Desde el punto de vista estrictamente deportivo, el Barça de Flick y de Lamine Yamal está dejando un rastro de dudas y de cierta desorientación, sobre todo en relación con el rendimiento exhibido la temporada anterior, concluida con un balance de tres títulos nacionales en juego, un triplete indudablemente exitoso con el regusto no menos celebrado de haberlo conquistado en un pulso más que vencedor con el Real Madrid.
A lo largo de la temporada, no obstante, también hubo momentos parecidos de incertidumbre, decaimiento y hasta de crisis. El Barça llegó a estar siete puntos por debajo durante su etapa más crítica en noviembre de 2024 y acabó remontando y ganando la Liga con autoridad.
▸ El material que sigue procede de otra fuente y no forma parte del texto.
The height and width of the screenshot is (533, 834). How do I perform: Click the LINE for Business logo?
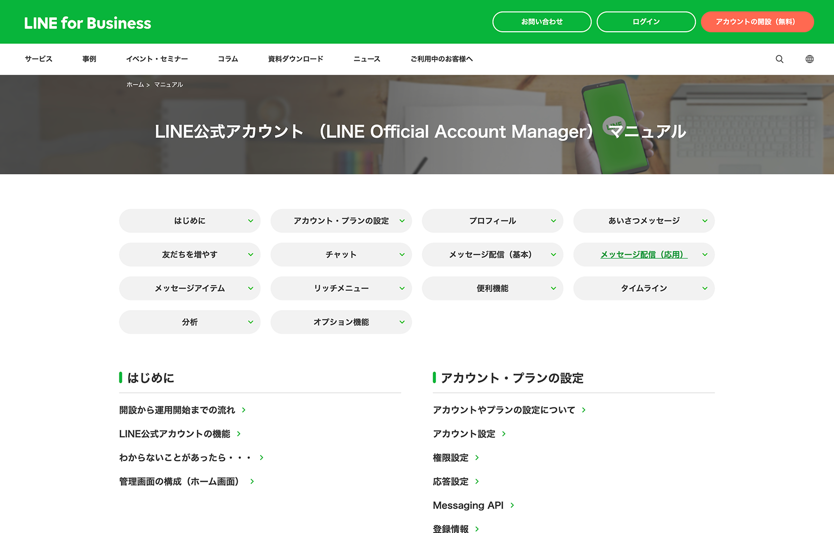88,23
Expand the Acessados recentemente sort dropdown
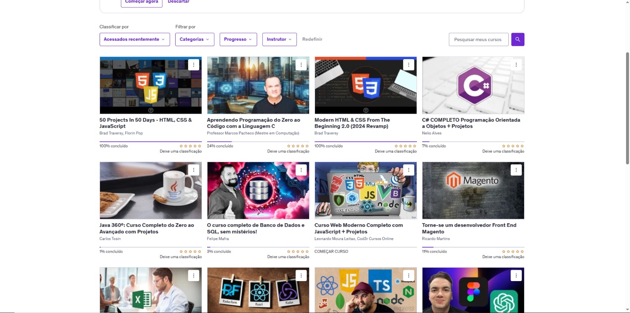Screen dimensions: 630x313 (x=134, y=39)
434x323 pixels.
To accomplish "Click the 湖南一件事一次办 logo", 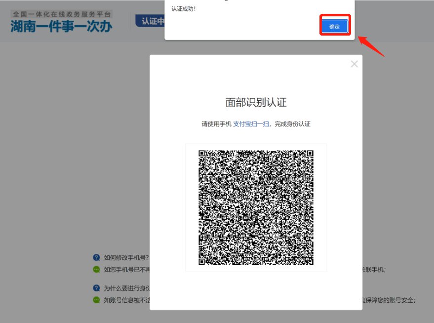I will tap(61, 26).
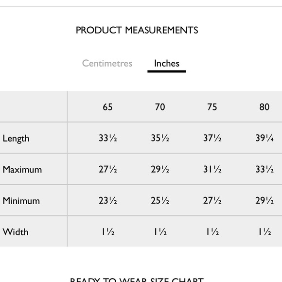Click the 1½ width value for size 80
This screenshot has width=282, height=282.
click(x=264, y=232)
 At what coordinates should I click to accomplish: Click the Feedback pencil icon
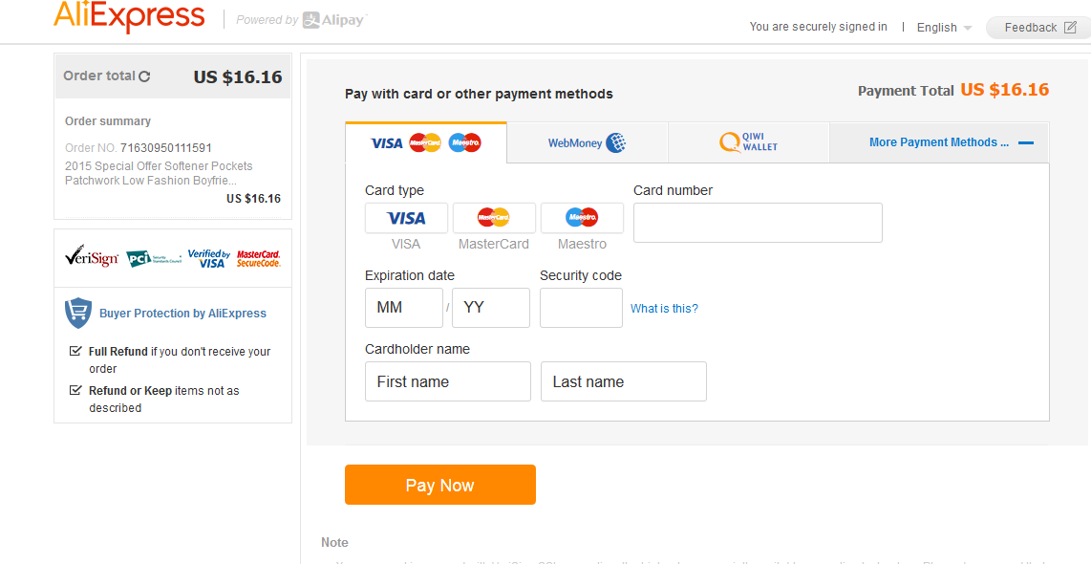coord(1070,27)
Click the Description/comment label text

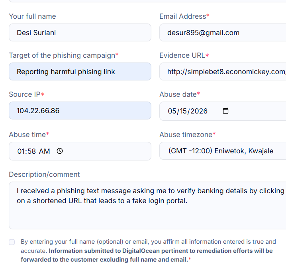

Incluso soñó con el tercer triplete (Liga, Copa y Champions) alcanzando las semifinales de la Copa de Europa.
También es cierto que ese final de curso dejó entrever cierta fatiga y una menor efectividad del equipo, en general, que parece haber tenido continuidad en este segundo año de Hansi Flick en el banquillo.
La diferencia sustancial de ambos escenarios en esta segunda crisis no radica tanto en el juego, pues el equipo (o sea, el sistema basado en una línea defensiva alta, presión interminable e infalibilidad en el fuera de juego táctico) es perfectamente capaz de recuperar el tono y la solidez de otros tiempos, como en el ruido mediático y la sensación de que el vestuario sufre las consecuencias de esos egos que el entrenador alemán ya había denunciado tras los primeros partidos y más allá de los resultados.
Además, en torno a Lamine Yamal, excepcional futbolista que viene de dar un recital en Brujas el pasado miércoles, la realidad es que ha permanecido demasiadas semanas en el escaparate de la polémica desde que su vida privada es más pública y controvertida que el efecto silenciador de sus goles y jugadas. Atmósfera insoportable a la que su figura ha contribuido con rumores incesantes sobre sus caprichos e indisciplina de crack consentido a nivel interno, con una descuidada y aparente propensión a dedicarle más horas a sus asuntos comerciales que a recuperarse de la pubalgia crónica que padece. Y también por su tendencia a atraer aún más polémicas y enemigos con declaraciones desafortunadas, inoportunas y, sea el contexto que sea, antideportivas y poco ejemplares viniendo de un profesional del Barça, representante icónico de sus valores, así como sucesor y heredero de la imagen admirada mundialmente que han proyectado Messi, Puyol, Iniesta, Xavi o Busquets, entre otros pesos pesados de la historia del fútbol.
El cóctel, agitado por los resultados, lo completan las injerencias y contumaces errores de la presidencia que, por ejemplo, es responsable directa de la baja de Íñigo Martínez, de que Luis Díaz golee con la camiseta del Bayern y no la azulgrana, de una pretemporada infame, de la errante y desconcertante sensación de no saber dónde se jugará cada semana, de conflictos y vergüenza ajena en cada inscripción de jugadores y de minar la autoridad del entrenador ante el vestuario tolerando los desafíos y desmanes de Lamine Yamal.
De tal calibre que el incendio de esta semana ha afectado a la continuidad y estabilidad de Hansi Flick, que habría decidido irse lejos de Barcelona, de Joan Laporta sobre todo, al final de esta temporada con independencia del balance de títulos. Esa ha sido la mecha periodística que provocó unas manifestaciones extrañamente emotivas de Flick sobre su apego y proximidad al Barça. Una declaración de amor al club que, sin embargo, es perfectamente compatible con que el técnico alemán sufra como ningún otro porque el potencial infinito de su equipo lo lastre la negligente y calamitosa dirección un presidente descuidado y alejado de los intereses del Barça por la sencilla razón de que no son su prioridad.
Básicamente, solo de Laporta depende que las cosas mejoren, especialmente de evitar que Hansi Flick se vuelva loco y que Lamine y el vestuario se reencuentre como equipo, no solo en el campo.